Toujours est-il que les parents affirment qu’«il ne (leur) manque rien». Hormis la sœur de Lilia, restée en Ukraine depuis le début du conflit et qui provoque encore de l’émotion dans les voix. Bien qu’elle ait quitté Kharkiv pendant près de neuf mois lors des bombardements intensifs de la ville, la jeune femme y est retournée et ne souhaite pas quitter le pays.

Ils sont forcément inquiets : «Nous lui avons dit de venir ici plusieurs fois, mais rien n’y fait», regrette sa mère. «Elle ne se voit pas vivre à l’étranger.»

Un sentiment que partage sa grand-mère qui ne sent pas chez elle, notamment à cause d’un obstacle : la langue. «Elle souffre parce qu’elle ne peut pas apprendre de langue, elle a essayé mais un gros problème de vision l’empêche d’apprendre donc elle a perdu son cercle social.»

Une nouvelle vie à construire

À 85 ans, cette femme indépendante qui travaillait encore 2 à 3 heures par jour avant la guerre se retrouve donc bloquée, ne parlant ni anglais, français ou luxembourgeois.

Dans la petite commune de Mamer, rare sont les Ukrainiens et avec un conflit qui s’éternise, des nouveaux problèmes sont apparus pour les réfugiés. La phase d’accueil étant passée, il reste une nouvelle vie à construire et «ce qu’il manque pour les Ukrainiens d’un certain âge, ce sont des choses organisées pour avoir du lien, car ils sont beaucoup à être isolés comme elle».

Deux ans, cela commence à être long. Bien que les associations commencent à combler ce manque selon la famille, le peu de contacts avec d’autres réfugiés leur permet «d’avoir des connaissances, pas des amis».

«Je vois et j’écoute tout»

Pour combler le temps, Svetlana s’occupe en suivant les informations. «Je vois et j’écoute tout parce que je n’ai que cela à faire», sourit-elle, jaune. D’abord surpris par le début du conflit, les réfugiés se sont ensuite résignés à ce qu’il perdure : «On connaît notre gouvernement et nos voisins russes». Malgré tout, «bien sûr qu’on ne s’attendait pas à rester deux ans».

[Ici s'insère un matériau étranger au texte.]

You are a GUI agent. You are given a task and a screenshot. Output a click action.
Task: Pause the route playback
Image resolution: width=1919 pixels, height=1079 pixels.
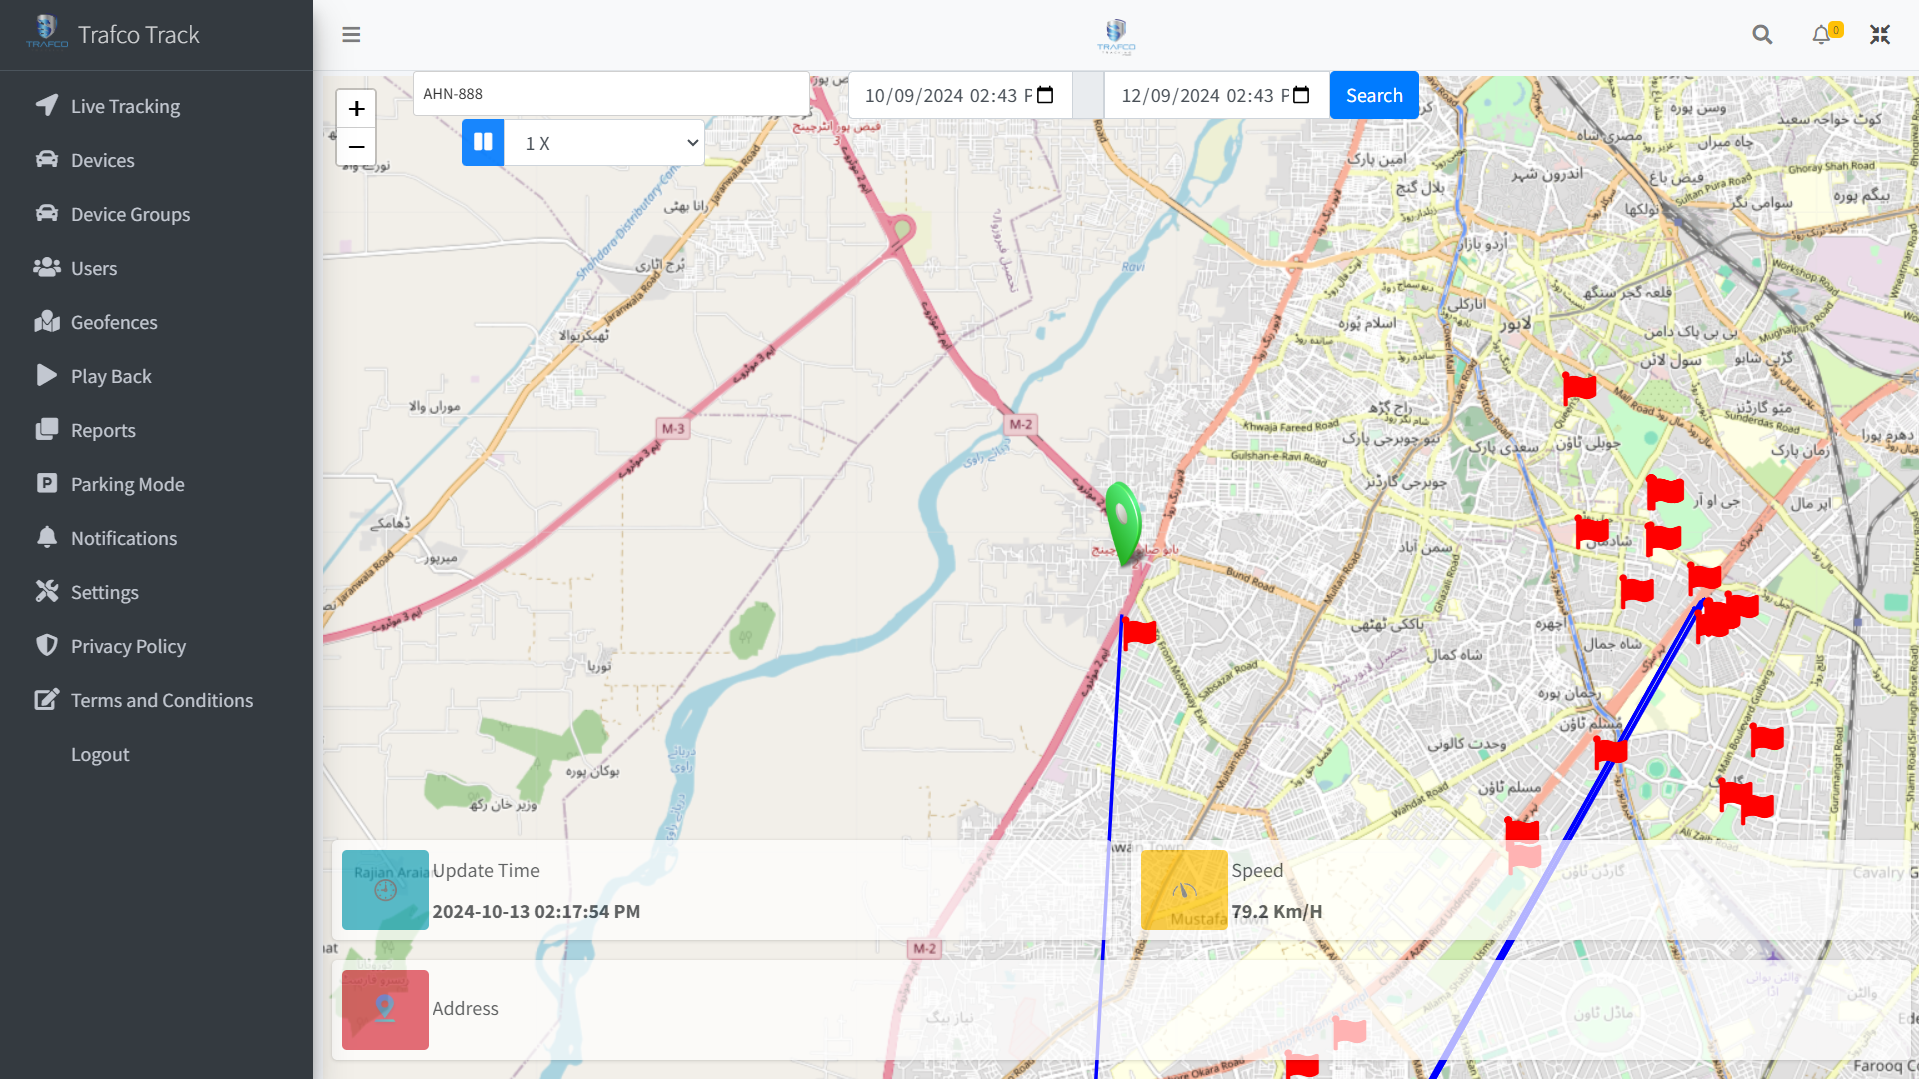click(482, 142)
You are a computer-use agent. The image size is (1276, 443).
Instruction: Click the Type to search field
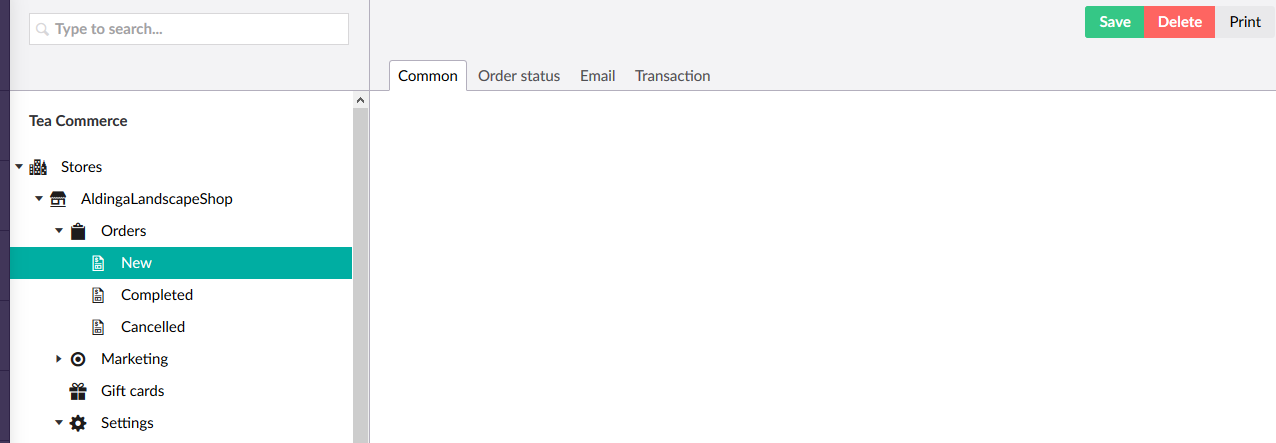[x=189, y=29]
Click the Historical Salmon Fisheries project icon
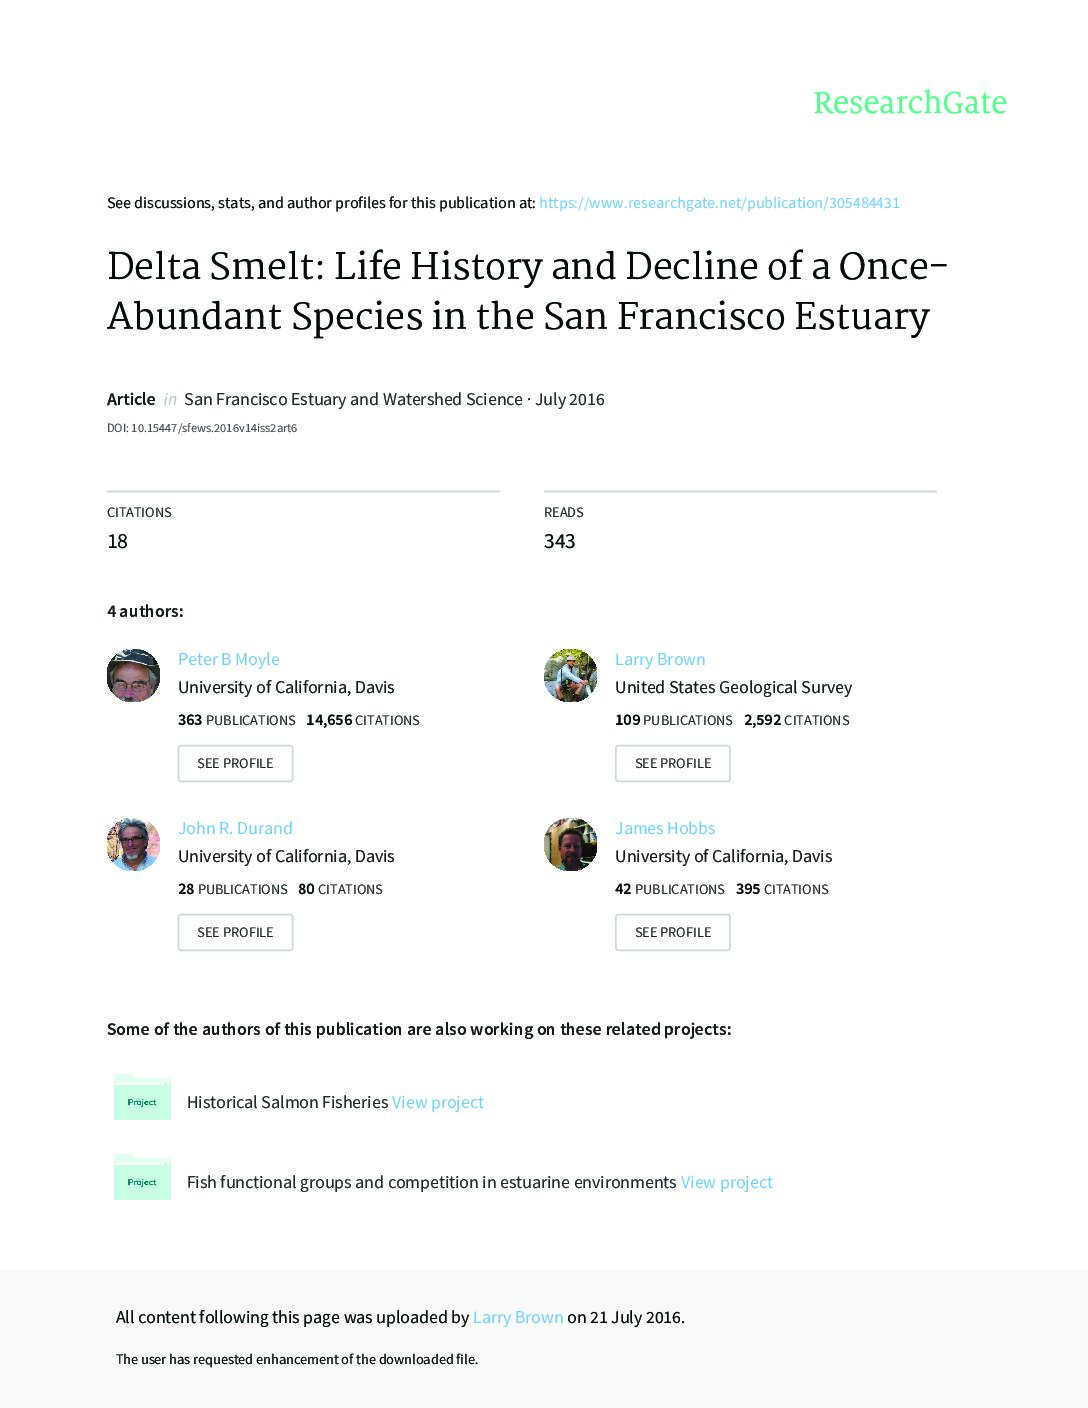Viewport: 1088px width, 1408px height. (142, 1097)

Malgré des combats qui s’éternisent, des soldats qui se fatiguent, l’optimisme des réfugiés reste de mise. Bien que leur immeuble ait commencé à être reconstruit, avant d’être aussitôt touché par une nouvelle roquette, les travaux ont de nouveau repris.

En contact avec leurs voisins restés sur place, via un groupe de discussions, Victor et Lucia n’oublient pas leur vie d’avant et attendent avec impatience la fin du conflit. Notamment Victor, qui a passé sa jeunesse en Russie et dont les souvenirs d’enfance sont désormais balayés par la guerre. «Ses meilleurs souvenirs partaient toujours de là-bas», glisse Lilia, désolée.

Pour Victor et Lucia, les parents de Lilia, rien ne leur manque de leur vie en Ukraine, hormis leur seconde fille restée à Kharkiv. (Photo : Hervé Montaigu)

À l’heure actuelle, un retour à Kharkiv, toujours touchée par des attaques meurtrières, est encore exclu. Leur avenir se dessine donc au Luxembourg, où Michel fait tout pour rendre leur vie plus facile, bien que l’apprentissage de l’ukrainien reste encore compliqué.

«Quand j’étais en immersion tout le temps avec eux, je comprenais quelques mots mais pas plus. Aujourd’hui, c’est toujours compliqué», avoue-t-il.

Conscients que l’«on n’a pas seulement une vie normale mais une bonne vie» par rapport à certains compatriotes encore dans des camps d’accueil, les trois réfugiés ne cessent de remercier leur pays d’hôte, l’accueil de Lilia, de Michel et le soutien de sa famille.

Mais Svetlana ne peut s’empêcher de penser à son pays : «Comme je le dis toujours, c’est bien d’être invités mais le mieux c’est d’être à la maison.»